# TEXT PASSAGE

━━━━━━

Take it personally

On the flight into Melbourne I read Anita Roddick‘s latest Globalisation – Take it Personally. (It comes in two editions, I bought the more matter of fact version; there’s also a more lavishly illustrated version).

It’s a (slightly chaotic) assembly of short articles by different authors and pocket bios of many of the organisations challenging the status quo. I can easily forgive the slight messiness – in fact, faced with such problems it would be hard to have a simple, neat and ordered response. Much of it is distinctly thought-provoking, and certainly left me feeling better informed about the anti-globalisation movement. And it also made me feel less comfortable about the state of the world – as well as pointing to a few things any of us can do about it.

Roddick pulls no punches, as is apparent from her introduction where she details the birth of children living near tobacco fields in Mexico with no genitals.

Scientists had tracked down the cause to the pesticides but the American tobacco companies that bought the crops grown there wouldn’t accept responsibility, because they said the fields didn’t belong to them. And knowing that representatives of these companies would be in a Cancun conference I spoke at about it, I showed them the slides.

This kind of confrontation isn’t always the best way of going about creating change. But there was absolutely no reaction from them at all: no embarassment, no outrage, just a bloodless sense of good manners.

I’m occasionally accused of seeing these issues too personally. As if being in business was necessarily a cold-hearted, objective, pseudo-scientific project to manipulate consumers. But I’ve also learnt over the years that it can’t be that anymore.

━━━━━━

# PROBLEMS TO SOLVE
1. List every place name that appears in the book review.
2. Pick up the book review after its final sentence and write its continuation.
None of the data is needed here.

# DATASET EXCERPT
━━━━━━

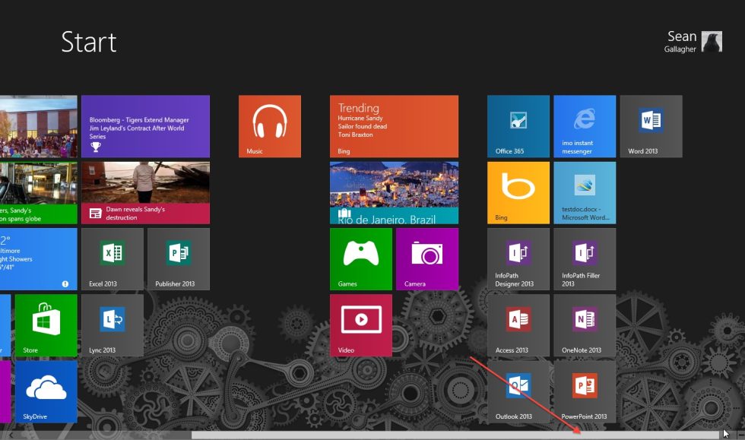Screen dimensions: 745x440
Task: Start InfoPath Filler 2013
Action: point(585,258)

━━━━━━

# EXERCISE ANSWERS
1. Melbourne, Mexico, Cancun

2.
It’s a shocking story, and I admire Roddick for her passion and courage in confronting it. The book as a whole is robust challenge to the idea the current form of capitalism is the only and inevitable system for us to operate under. (And I say current model to deflect the tiresome punch-and-judy accusation of undermining capitalism, as if capitalism is a rigidly fixed system rather than one that can evolve.)

And my next read, Natural Capitalism, looks like an impressive – and optimistic – suggestion for an alternative model.

1 thought on “Take it personally

  1. Earl Mardle

    Aha, you have found the fountainhead. NC is an excellent book that I have quoted endlessly since I found it in 2001.

    While some of the solutions more than a bit flakey (the “lets cover our hydrogen powered cars with PV cells and leave them in sunny carparks, plugged into the grid” is a bit of a hurdle) there is some real and practical stuff. It should also lead you to Lean Thinking and the work of Taiichi Ohno.

    Best section is the whole story of Curitiba and the treatment of social and civil structures and processes as an engineering problem rather than a political or an economic one. The mass transport solution is a beautiful gem of lateral and networked thinking.